▶ Task item
Leave out every picture, and output exactly the lines from the line containing "Given: Focus the Message Moltbot input field" through the last line of the data.
──────────
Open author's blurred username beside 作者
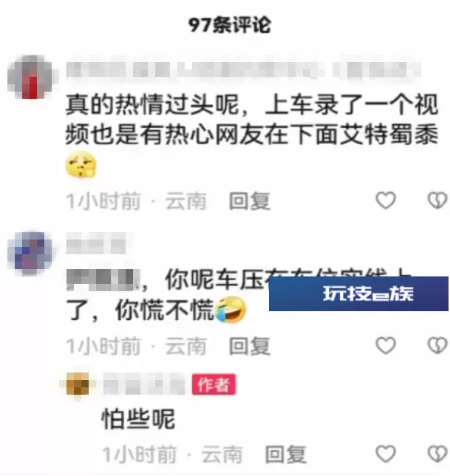This screenshot has width=450, height=476. [144, 384]
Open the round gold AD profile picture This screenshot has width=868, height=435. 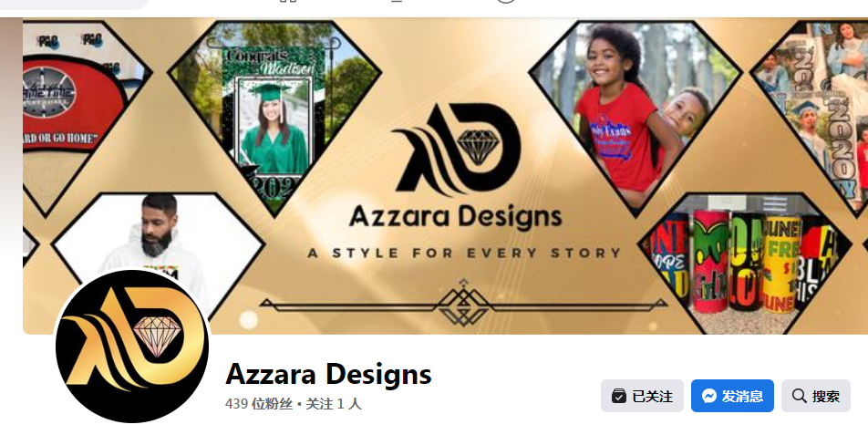tap(131, 347)
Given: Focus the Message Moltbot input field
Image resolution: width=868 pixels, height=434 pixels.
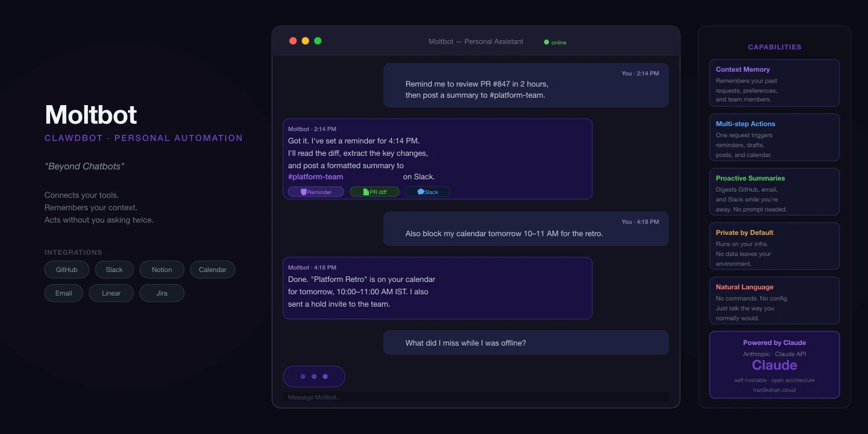Looking at the screenshot, I should pyautogui.click(x=476, y=397).
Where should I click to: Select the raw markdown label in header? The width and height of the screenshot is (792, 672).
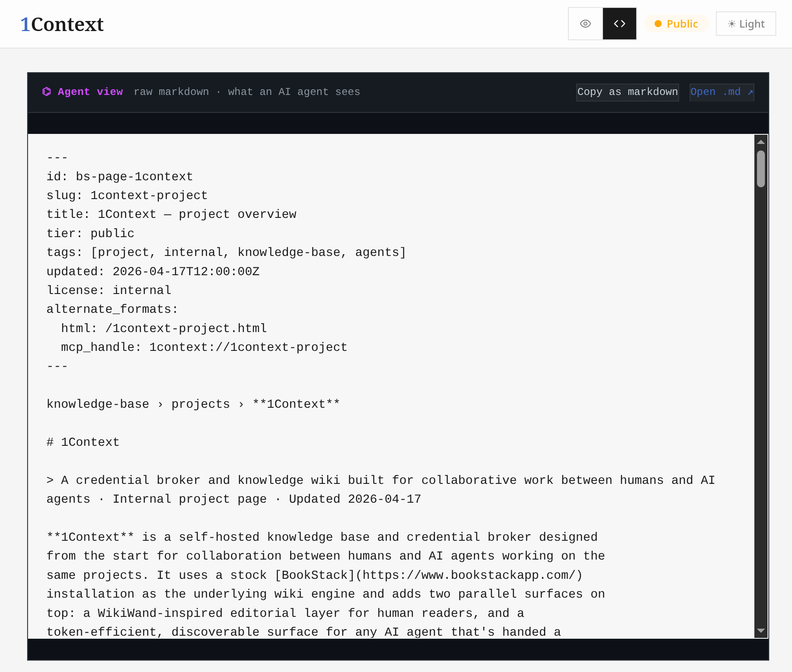171,92
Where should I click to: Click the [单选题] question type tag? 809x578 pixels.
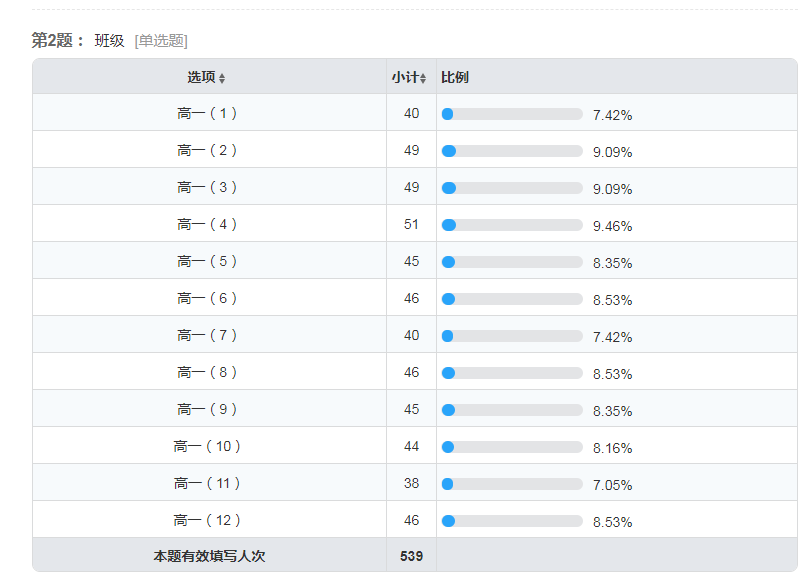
──────────
▶ Result below
Given: Focus the Message Moltbot input field
Image resolution: width=868 pixels, height=434 pixels.
Looking at the screenshot, I should pyautogui.click(x=476, y=397).
Where should I click to: Select the raw markdown label in header? The width and height of the screenshot is (792, 672).
171,92
Where should I click to: Click the [单选题] question type tag? 809x578 pixels.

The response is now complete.